Our city needs a better electoral system

Instead of trying to reach the whole city populace, a better electoral system could be created for 2014.

To the editor:

Re: Nov. 19 municipal election.

Instead of trying to reach the whole city populace, a better electoral system could be created for 2014 in which there were regions or wards in the city, instead of 30 to 40 candidates at large seeking eight seats.

If Kelowna had approximately five regions with two members to be elected in each one, and there was also a clear system of regional alliances or parties representing clear intentions and policies, electors could have fewer choices—say four to possibly six candidates to choose from with more clearly defined programmes and emphases.

In addition, the resources of candidates in both money and time could be used in much more concentrated parts of the city for maximum effect. Just as members of the Legislative Assembly (MLAs) and Members of Parliament (MPs) are elected from a small region, they must, when they arrive at the Legislature or parliament, work together for the common good of their party, their province or country.

In this way, locally elected councillors in a ward or region would work together in city council in a team approach to achieve shared objectives.

This system would strengthen local democracy and make it easier for fewer candidates to run in smaller geographical areas where they reside. Candidates with a larger vision of the needs for the community as a whole are those the city needs. In addition, we need globally thinking and co-operative candidates sharing values and visions, not just hidden agendas of dubious or uncertain and unclarified content.

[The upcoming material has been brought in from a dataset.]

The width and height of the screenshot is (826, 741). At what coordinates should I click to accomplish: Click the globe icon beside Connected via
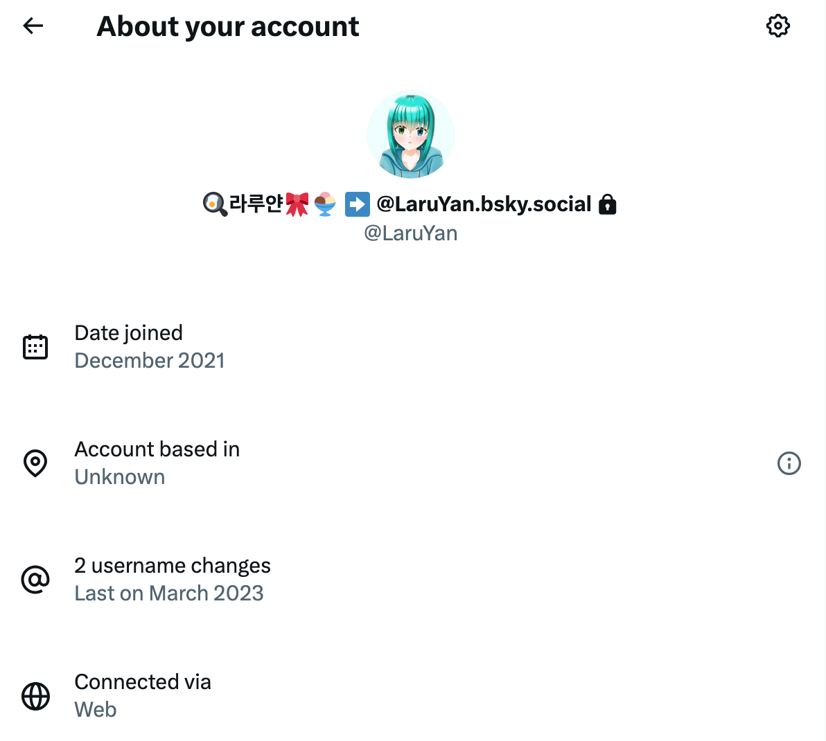[x=35, y=696]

Too many qualified people ran this last time and frankly it was like a ‘crap shoot’ as to who would be a good Councillor.

The main objective is to create a workable council in 2014 of winners from wards that could represent possibly many groups in the city and still guarantee workable arrangements to produce and achieve results. For example, the general population of the Northern Territories of Canada do not elect their premiers, especially in Nunavut. The elected council of legislative assembly selects one of their number, by an election, to be the leader. It’s a co-operative effort recognizing experience and ability to compromise.

We ought not to be electing mayors directly where there is a winner and a loser. Much is lost in that system.

Electoral reform at the municipal level is possible. Do we have the will to create something better and tried elsewhere, for our city? And is it possible to enact within three years?